創業の目的である当社ビジョンははるか遠くにあります。 そのビジョン達成へ向け、お互いが助け合い、励まし合い、目標を確認しながら進み続ける訳です。 その目標は単なる規模や利益ではありません。 自分達の将来を賭ける目標です。 その目標を実現する為には、強くて持続性の高いエネルギーが必要となります。 そのエネルギーは私利私欲から出たものではなく、もっと大きくて強いものです。 言わば、「ビジョンクリエイトは世の中に必要な会社なのか????」という問いなのです。 それは私利私欲を超えた存在であり、長続きするエネルギーの源泉となります。
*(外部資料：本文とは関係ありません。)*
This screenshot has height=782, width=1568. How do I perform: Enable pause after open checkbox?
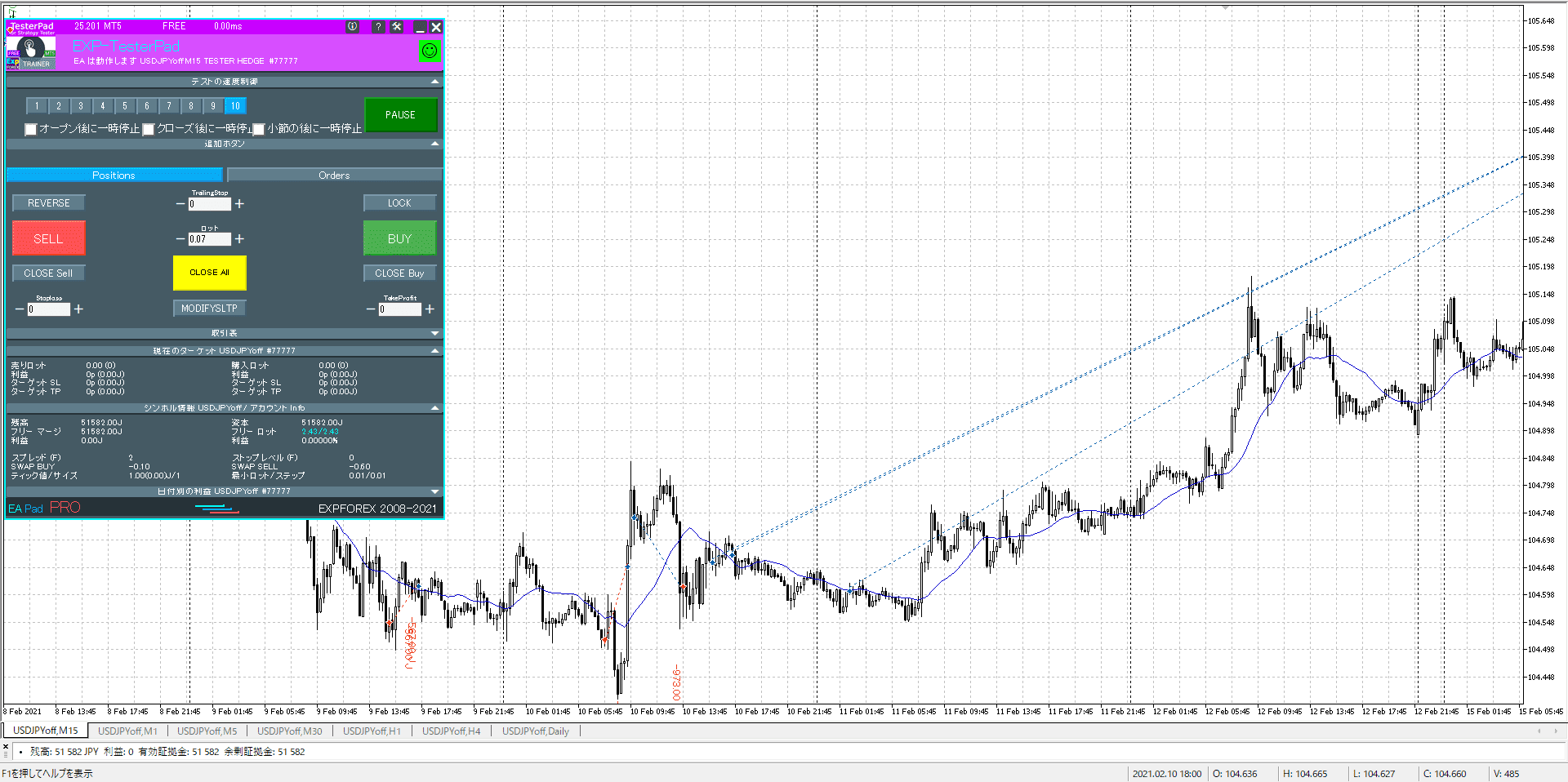[x=31, y=129]
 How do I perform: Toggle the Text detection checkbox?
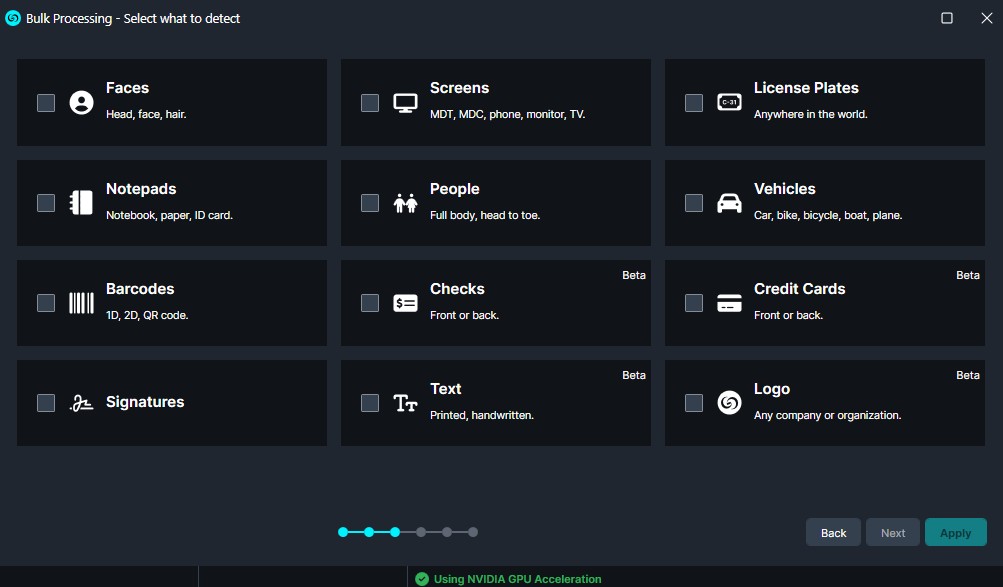[370, 403]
先日、ある講演会を拝聴する機会がありました。 金沢のある持帰り寿司の社長さんの講演でしたが、大変な感銘を受けました。 その話の中に、かつての工場長さんの逸話がありました・・・ その工場長さんは、今、堺で豆腐屋(豆富屋というのが相応しいそうです)さんをやっておられ、大変においしいと評判なのだそうです。

そこで早速、インターネットで調べてみました。 そして、二度、ビックリしました。 もっと深くて長い感動がありました。

私はこの豆腐屋さんの記事を読んで心を打たれました。 自分の利だけを考える人が多い中、人よりも回り道をして、正しいと思う道を歩み、精進に精進を重ね、やがてはお客様に認めて貰うという「一念」に心を打たれました。

豆腐屋さんを始めた際に、先の寿司屋さん創業者であった先代社長から届いた手紙が紹介されていました。 「大阪で一番の豆腐屋にして下さい。原価率だの粗利益率だなどという賢い豆腐屋になるな。ただおいしい豆腐を作ることに専念する、バカなような商人であって欲しい。(後は省略)」と。

この話を読んで、そこには事業の原点があると思いました。 利が我にあるではなく、利は他にあり、社会にあるという原点です。 その証拠を物語るように、ある日、日本を代表する家電メーカーの事業本部長さんから豆腐百丁の注文があったそうです。 訳は、その豆腐屋さんの豆腐を食べながら商売とは何かの原点を幹部と一緒に考えたかったのだそうです。 ですから、この豆腐屋さんには商売の原点があるのです。

事業とは、お客様に何が喜んで貰えるのか、それをトコトン実行するではないかと思います。 小さな会社でも小さなヒットを続けて行けば、それが大きな力になり、大きな形になって行くものだと思います。 現代は才能やビジネスモデルがもてはやされる時代ですが、そうではなく、小さな部分に小さな信用や小さな工夫や知恵がダイヤモンドのようにあるのだと思うのです。

当社も少しずつ、少しずつ、良くなったり悪くなったりして行くと思います。 そして、それが継続出来たら、いつかきっと大した会社になると思います。 諦めたらそこで終わります。諦めないでやり続ければいつか必ずいつかその日が訪れます。 そう信じて日々の努力を重ねたいと思います。 感謝。

追伸:早速、そこの豆腐を食してみました。肌が滑らかで自然の味で大変おいしいでした。 私のお気に入り店に登録しました。